### Aim of the exercise
In the entries that follow, the first line to write out is the one containing "At what coordinates should I click to accomplish: Show", and the last is the one containing "This screenshot has width=1907, height=854.". Reproduce that stretch exactly, with nothing before or after it.

(Records supplied Opens)

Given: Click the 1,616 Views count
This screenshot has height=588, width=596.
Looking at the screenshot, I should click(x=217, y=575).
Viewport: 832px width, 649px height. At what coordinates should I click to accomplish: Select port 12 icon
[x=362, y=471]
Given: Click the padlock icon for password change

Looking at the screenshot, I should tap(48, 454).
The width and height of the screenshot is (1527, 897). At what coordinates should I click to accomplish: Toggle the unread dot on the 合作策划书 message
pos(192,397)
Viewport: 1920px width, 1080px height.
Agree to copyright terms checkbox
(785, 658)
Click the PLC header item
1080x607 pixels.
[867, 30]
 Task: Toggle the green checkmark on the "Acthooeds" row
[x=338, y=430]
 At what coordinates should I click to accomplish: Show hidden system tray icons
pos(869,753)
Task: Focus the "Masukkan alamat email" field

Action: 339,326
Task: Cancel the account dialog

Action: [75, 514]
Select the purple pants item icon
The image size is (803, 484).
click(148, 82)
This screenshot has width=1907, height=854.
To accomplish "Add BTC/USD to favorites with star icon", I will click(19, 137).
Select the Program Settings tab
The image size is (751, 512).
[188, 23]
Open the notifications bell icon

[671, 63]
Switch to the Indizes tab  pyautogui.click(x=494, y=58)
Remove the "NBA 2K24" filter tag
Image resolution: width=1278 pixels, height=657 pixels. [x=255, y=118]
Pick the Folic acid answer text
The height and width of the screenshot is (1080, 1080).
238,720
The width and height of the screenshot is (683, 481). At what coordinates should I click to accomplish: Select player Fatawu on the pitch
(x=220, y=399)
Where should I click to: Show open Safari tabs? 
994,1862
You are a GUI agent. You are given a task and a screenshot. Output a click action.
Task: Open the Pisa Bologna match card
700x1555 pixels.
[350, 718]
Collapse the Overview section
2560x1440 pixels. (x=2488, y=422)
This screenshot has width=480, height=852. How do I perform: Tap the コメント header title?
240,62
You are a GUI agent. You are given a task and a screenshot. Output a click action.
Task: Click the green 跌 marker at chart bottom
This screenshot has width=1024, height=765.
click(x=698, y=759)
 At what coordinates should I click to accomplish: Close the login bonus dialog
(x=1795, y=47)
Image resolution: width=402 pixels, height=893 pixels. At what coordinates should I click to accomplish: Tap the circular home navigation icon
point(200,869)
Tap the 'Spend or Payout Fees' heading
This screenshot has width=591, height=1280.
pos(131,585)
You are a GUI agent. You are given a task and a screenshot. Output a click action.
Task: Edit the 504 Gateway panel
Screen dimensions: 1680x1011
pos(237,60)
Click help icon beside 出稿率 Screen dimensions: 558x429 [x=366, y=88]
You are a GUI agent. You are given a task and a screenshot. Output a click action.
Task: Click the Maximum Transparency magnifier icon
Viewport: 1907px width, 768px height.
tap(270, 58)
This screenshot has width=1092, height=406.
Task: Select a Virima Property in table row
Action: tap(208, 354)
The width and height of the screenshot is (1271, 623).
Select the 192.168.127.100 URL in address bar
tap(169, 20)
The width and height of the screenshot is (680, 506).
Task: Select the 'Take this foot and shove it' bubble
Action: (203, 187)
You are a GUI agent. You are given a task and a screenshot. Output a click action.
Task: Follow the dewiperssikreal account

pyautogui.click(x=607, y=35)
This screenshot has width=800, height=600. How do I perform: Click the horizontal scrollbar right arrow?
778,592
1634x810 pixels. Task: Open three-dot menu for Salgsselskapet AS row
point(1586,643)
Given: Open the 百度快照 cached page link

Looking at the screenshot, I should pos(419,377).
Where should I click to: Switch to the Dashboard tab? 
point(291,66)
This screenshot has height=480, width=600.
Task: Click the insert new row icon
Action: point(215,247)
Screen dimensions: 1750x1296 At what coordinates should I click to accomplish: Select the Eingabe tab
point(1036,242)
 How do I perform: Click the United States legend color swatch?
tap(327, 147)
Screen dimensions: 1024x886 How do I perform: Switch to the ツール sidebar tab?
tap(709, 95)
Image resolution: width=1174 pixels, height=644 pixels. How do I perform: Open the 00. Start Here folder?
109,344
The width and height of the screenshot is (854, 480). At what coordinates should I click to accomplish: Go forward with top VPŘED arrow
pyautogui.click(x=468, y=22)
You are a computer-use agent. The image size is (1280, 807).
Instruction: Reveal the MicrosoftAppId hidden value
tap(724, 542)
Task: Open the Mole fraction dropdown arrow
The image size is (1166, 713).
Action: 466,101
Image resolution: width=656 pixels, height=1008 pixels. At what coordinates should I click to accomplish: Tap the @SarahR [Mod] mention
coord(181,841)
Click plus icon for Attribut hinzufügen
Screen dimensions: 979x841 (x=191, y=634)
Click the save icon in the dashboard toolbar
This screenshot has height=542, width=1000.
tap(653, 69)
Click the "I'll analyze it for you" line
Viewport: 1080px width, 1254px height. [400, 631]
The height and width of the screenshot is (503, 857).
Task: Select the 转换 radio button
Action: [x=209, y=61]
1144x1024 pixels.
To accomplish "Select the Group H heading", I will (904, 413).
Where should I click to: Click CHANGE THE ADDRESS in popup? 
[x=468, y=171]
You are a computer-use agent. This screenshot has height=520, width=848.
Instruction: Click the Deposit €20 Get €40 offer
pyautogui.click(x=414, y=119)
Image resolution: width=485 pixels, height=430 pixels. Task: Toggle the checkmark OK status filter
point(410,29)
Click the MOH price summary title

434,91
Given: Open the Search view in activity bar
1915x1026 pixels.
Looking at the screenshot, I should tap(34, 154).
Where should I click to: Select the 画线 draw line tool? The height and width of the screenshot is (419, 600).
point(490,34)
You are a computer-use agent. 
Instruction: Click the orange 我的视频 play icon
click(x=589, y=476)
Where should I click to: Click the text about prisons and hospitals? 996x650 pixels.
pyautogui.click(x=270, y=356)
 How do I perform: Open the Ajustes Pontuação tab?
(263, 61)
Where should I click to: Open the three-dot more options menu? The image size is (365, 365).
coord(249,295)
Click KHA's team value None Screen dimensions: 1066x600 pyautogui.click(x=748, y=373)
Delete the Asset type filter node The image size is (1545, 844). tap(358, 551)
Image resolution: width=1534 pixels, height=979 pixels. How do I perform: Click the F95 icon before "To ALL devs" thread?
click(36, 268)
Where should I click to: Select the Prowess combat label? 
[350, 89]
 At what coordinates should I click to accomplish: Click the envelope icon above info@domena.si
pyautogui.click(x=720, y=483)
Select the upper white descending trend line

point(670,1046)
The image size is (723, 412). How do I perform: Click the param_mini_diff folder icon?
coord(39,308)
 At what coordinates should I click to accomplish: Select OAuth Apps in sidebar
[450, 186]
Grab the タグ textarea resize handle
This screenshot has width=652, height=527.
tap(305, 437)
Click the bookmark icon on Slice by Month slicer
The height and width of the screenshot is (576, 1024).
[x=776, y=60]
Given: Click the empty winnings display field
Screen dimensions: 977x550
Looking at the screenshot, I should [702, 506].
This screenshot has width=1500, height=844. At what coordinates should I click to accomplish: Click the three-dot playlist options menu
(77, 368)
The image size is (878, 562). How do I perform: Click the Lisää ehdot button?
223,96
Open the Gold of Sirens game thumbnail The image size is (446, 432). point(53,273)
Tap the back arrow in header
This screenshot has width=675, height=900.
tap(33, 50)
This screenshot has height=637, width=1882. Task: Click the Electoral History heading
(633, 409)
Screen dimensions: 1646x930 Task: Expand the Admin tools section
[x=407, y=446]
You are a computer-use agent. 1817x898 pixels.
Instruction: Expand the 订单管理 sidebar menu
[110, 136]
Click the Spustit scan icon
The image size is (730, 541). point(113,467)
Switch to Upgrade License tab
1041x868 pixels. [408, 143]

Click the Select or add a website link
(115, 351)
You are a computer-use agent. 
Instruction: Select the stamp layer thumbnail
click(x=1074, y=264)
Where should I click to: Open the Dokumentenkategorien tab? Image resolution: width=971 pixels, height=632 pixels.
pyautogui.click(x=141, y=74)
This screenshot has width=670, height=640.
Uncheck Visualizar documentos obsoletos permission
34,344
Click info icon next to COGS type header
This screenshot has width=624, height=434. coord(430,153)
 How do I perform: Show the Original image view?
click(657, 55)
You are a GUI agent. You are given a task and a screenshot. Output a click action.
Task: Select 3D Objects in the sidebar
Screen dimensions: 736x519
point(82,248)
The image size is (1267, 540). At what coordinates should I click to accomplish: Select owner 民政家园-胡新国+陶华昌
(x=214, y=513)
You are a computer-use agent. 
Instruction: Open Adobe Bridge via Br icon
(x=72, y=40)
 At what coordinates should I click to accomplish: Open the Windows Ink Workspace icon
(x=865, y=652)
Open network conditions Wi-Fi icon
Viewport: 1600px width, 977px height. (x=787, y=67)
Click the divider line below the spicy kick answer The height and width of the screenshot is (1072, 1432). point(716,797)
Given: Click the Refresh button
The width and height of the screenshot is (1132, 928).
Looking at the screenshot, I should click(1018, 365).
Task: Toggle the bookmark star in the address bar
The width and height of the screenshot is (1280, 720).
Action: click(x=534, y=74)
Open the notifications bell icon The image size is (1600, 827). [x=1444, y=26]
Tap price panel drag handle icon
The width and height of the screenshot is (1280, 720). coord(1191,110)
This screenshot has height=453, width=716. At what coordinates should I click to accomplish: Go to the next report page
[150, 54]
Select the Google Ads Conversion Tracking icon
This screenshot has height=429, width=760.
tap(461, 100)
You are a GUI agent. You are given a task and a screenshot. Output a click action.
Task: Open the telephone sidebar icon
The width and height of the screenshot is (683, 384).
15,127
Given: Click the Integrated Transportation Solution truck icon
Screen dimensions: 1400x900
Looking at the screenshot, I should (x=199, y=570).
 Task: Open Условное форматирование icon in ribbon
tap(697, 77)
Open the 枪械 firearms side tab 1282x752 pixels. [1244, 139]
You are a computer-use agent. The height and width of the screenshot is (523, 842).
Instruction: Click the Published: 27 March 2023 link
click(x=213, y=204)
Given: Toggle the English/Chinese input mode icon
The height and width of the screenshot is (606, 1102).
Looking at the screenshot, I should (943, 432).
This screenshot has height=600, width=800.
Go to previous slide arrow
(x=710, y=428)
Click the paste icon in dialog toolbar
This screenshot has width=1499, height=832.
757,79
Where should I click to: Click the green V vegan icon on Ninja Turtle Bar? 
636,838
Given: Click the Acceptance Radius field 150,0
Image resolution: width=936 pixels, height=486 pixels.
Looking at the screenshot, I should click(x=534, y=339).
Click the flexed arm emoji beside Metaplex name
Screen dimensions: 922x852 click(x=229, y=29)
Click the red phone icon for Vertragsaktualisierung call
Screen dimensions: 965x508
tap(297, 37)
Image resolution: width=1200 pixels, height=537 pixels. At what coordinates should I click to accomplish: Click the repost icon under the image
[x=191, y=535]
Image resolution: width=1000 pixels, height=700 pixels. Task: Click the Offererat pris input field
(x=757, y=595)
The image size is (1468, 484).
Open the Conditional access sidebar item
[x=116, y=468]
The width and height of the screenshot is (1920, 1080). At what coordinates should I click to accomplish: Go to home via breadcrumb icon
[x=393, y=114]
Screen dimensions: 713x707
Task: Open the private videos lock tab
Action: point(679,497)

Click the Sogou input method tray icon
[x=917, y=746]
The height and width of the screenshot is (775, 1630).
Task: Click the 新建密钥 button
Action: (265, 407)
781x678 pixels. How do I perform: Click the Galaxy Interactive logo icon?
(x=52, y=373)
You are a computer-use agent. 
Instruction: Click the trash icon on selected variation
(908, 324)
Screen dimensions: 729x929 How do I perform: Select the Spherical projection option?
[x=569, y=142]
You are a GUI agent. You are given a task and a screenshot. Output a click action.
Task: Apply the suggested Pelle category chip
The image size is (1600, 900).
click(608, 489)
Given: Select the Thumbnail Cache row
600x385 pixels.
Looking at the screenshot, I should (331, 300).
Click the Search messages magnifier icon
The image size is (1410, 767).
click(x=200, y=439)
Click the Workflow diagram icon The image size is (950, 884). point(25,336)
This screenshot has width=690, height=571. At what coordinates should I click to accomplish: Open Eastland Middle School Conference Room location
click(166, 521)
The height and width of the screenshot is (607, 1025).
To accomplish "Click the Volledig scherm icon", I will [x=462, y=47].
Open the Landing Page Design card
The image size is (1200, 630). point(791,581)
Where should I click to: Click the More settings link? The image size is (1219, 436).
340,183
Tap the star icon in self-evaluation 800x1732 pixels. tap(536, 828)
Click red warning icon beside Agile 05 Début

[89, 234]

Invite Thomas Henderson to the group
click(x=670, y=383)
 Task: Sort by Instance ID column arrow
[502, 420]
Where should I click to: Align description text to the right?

(Records supplied Closes)

### Answer box
 At what coordinates should I click to accomplish: Show hidden system tray icons
pos(869,753)
Task: Focus the "Masukkan alamat email" field

Action: 339,326
Task: Cancel the account dialog

Action: [75, 514]
Select the purple pants item icon
The image size is (803, 484).
click(148, 82)
This screenshot has width=1907, height=854.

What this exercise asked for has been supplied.